The Motzkin subproduct system
Valeriano Aiello, Simone Del Vecchio, Stefano Rossi
TL;DR
The paper constructs a Motzkin subproduct system by employing Motzkin algebras and their Jones–Wenzl idempotents, extending the Temperley–Lieb subproduct systems to a broader planar-algebraic setting. It provides a concrete realization of the associated Toeplitz and Cuntz–Pimsner C*-algebras as universal C*-algebras defined by generators and relations, and analyzes their representation theory via a gauge action and conditional expectations. Key results include faithfulness of Motzkin-pair representations for suitable parameters, the standard subproduct-system structure generated by $g_k$, and the identification of $\mathcal{O}_P$ as the compact-quotient of $\mathcal{T}_P$, with universality and irreducibility results guiding the representation theory.
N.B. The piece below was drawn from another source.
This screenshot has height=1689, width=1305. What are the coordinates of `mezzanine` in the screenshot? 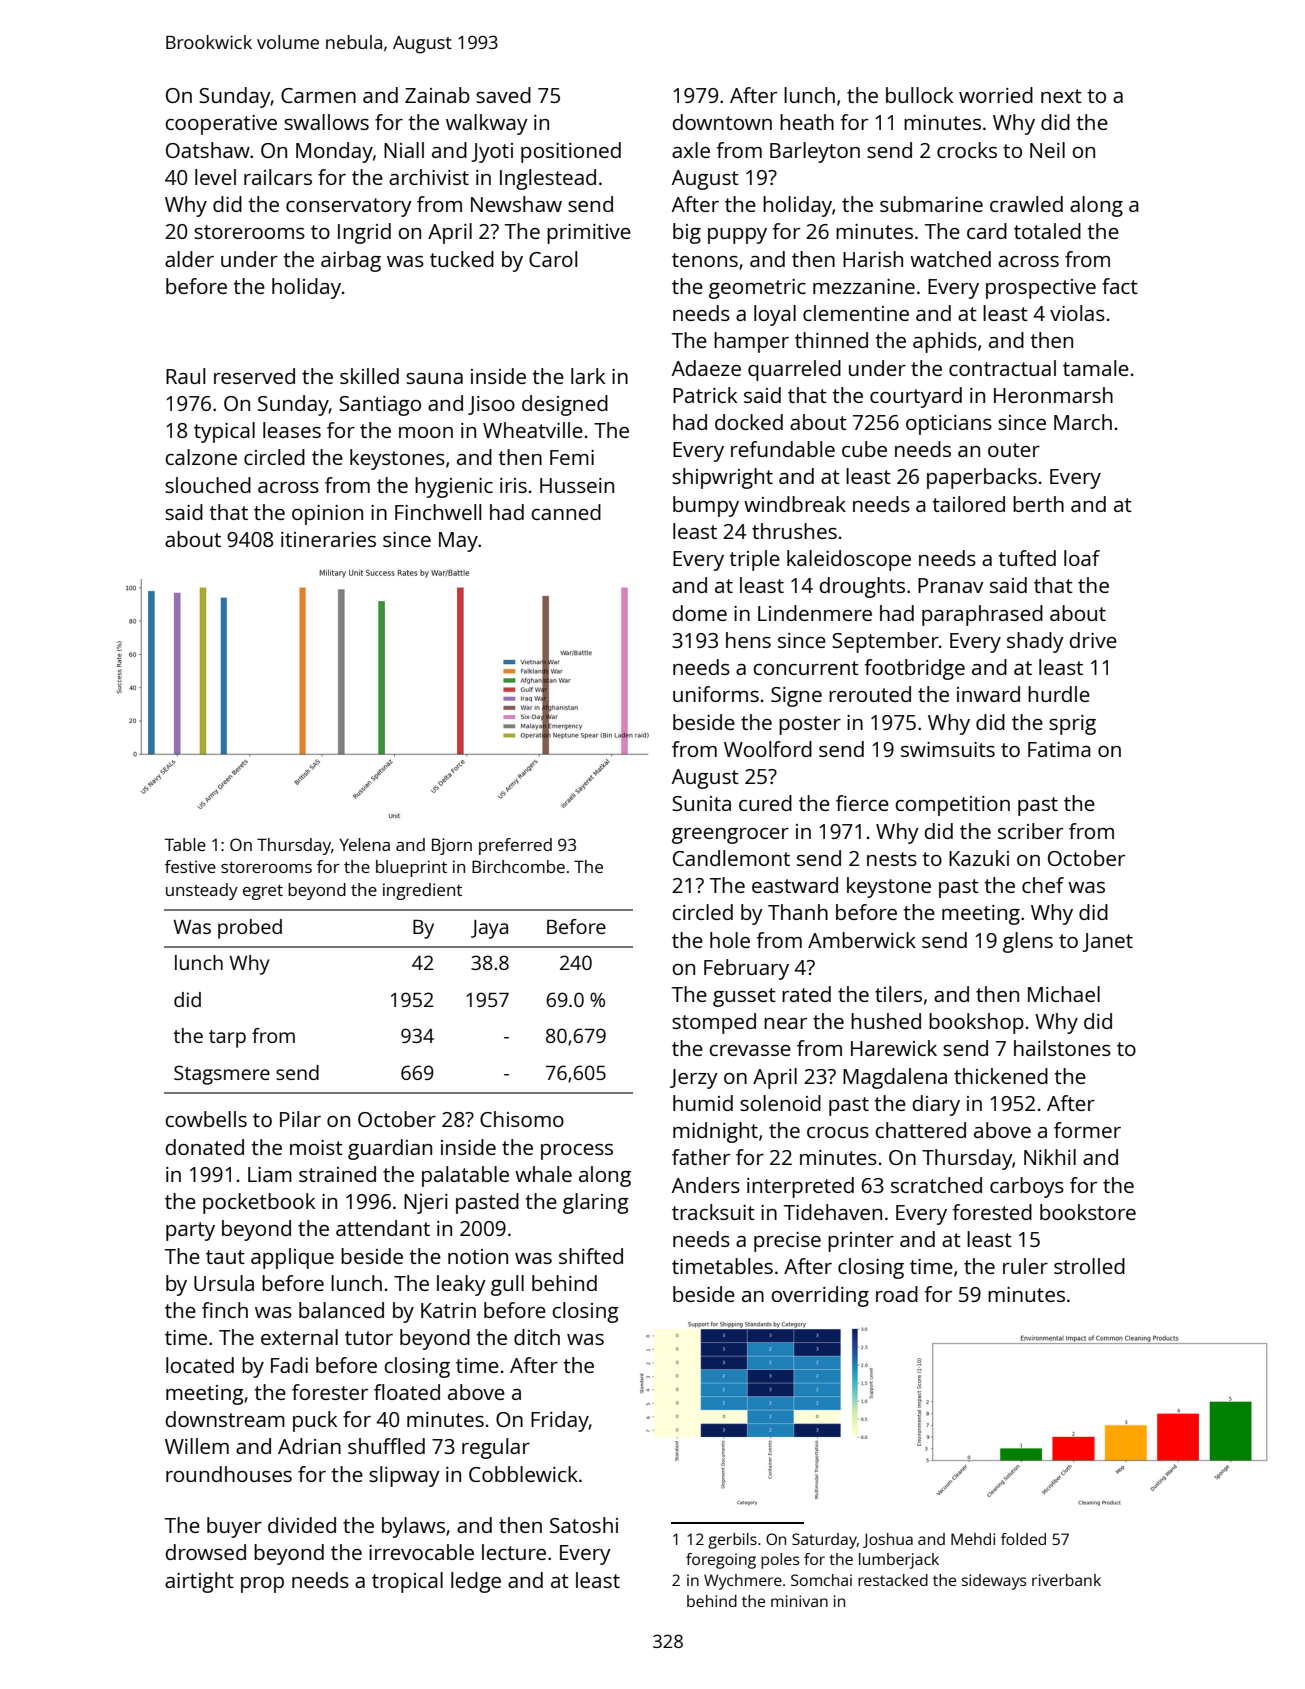 It's located at (864, 286).
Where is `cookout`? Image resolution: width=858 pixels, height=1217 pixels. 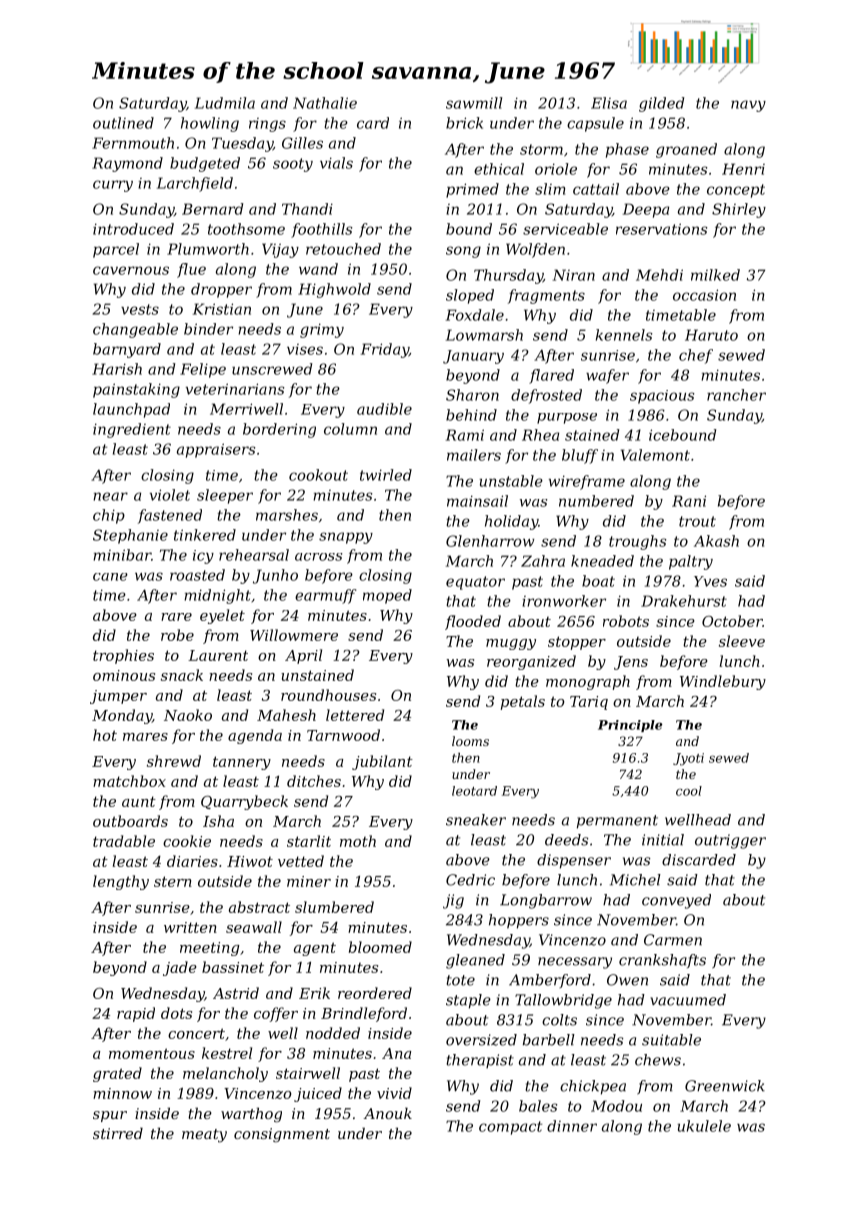 cookout is located at coordinates (318, 475).
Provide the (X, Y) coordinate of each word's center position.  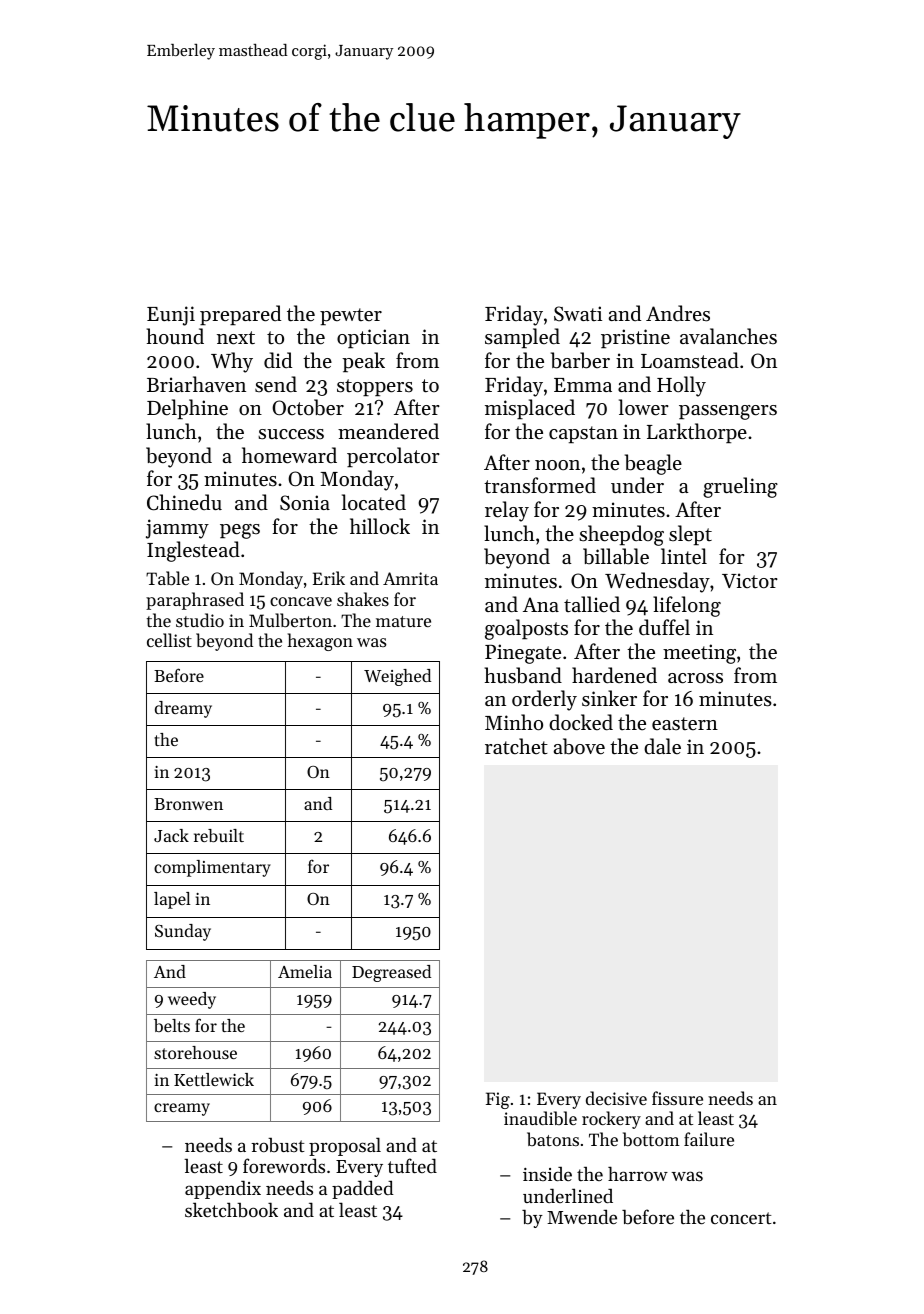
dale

The work connects noncommutative polynomial ideals, planar algebras, and C*-algebraic invariants, offering a pathway to new symmetries and potential connections to quantum group actions and Thompson-like groups.
Abstract
We introduce a subproduct system of finite-dimensional Hilbert spaces by using the Motzkin planar algebra and its Motzkin Jones-Wenzl idempotents, which generalizes the Temperley-Lieb subproduct system of Habbestad and Neshveyev. We provide a description of the corresponding Toeplitz and Cuntz-Pimsner C$^*$-algebras as universal C$^*$-algebras, defined in terms of generators and relations, and we highlight properties of their representation theory.